The notion that the government should be directing, as opposed to merely supervising, the effort to stop the leak -- BP should be pushed aside; bring in the military -- is absurd. So far as that side of the operations goes, all that matters is who has more technical expertise: the company or the administration? (If your house was burning down, would you want the White House directing the fire crews, or maybe calling in air strikes, as a sign of how seriously Obama takes your problem?)
There are complaints about the scale of federal resources committed to coastline defenses and clean-up, but I don't see evidence, yet, that the White House has chosen to do less than the feasible maximum. As for Rove's legalisms, they are preposterous and count for nothing. The country blamed Bush for the appalling mismanagement of the Katrina aftermath, and was right to. I see no signs of a remotely similar shambles in the way the leak has been dealt with. Worse, in the crucial first few days after the hurricane, Bush seemed blithely unconcerned, and those images were juxtaposed against the awful and immediately apparent human consequences. Obama has not made that error. If he is unlucky, or if he slips up in an uncharacteristic way, this may not protect him. Still, I would be surprised if the political harm could be even half as bad as Bush's self-inflicted injuries.
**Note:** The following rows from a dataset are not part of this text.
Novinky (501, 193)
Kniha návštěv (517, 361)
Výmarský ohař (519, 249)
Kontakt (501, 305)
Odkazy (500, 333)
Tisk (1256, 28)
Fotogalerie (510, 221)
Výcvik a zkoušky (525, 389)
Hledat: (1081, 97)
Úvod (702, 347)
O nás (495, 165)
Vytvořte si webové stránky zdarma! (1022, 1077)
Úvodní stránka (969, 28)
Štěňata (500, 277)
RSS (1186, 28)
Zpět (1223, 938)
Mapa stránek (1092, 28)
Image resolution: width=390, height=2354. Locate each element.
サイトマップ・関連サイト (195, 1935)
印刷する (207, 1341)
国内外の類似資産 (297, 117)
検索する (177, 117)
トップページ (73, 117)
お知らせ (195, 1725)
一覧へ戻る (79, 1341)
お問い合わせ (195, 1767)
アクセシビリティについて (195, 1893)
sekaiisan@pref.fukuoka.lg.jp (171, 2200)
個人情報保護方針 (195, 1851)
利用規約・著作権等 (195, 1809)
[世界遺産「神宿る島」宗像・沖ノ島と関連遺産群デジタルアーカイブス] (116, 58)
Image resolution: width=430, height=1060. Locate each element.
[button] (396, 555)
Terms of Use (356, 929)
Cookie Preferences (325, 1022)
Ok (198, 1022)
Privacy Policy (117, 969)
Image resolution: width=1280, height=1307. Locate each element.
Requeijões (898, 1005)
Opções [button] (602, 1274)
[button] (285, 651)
What Obama said today was correct. He admitted he was wrong to suppose that oil companies were ready to deal with accidents of this type. He was hardly alone in making that assumption. Ensuring that they are ready next time is the challenge for regulatory reform. But fixing those rules won't help in managing the present emergency. The spill has happened, and there is only so much the government can do. I'd expect the public to understand that. ...Clive Crook
Crook forgets that for slightly less than half of our nation the motto is, "My mind is made up. Don't confuse me with facts!"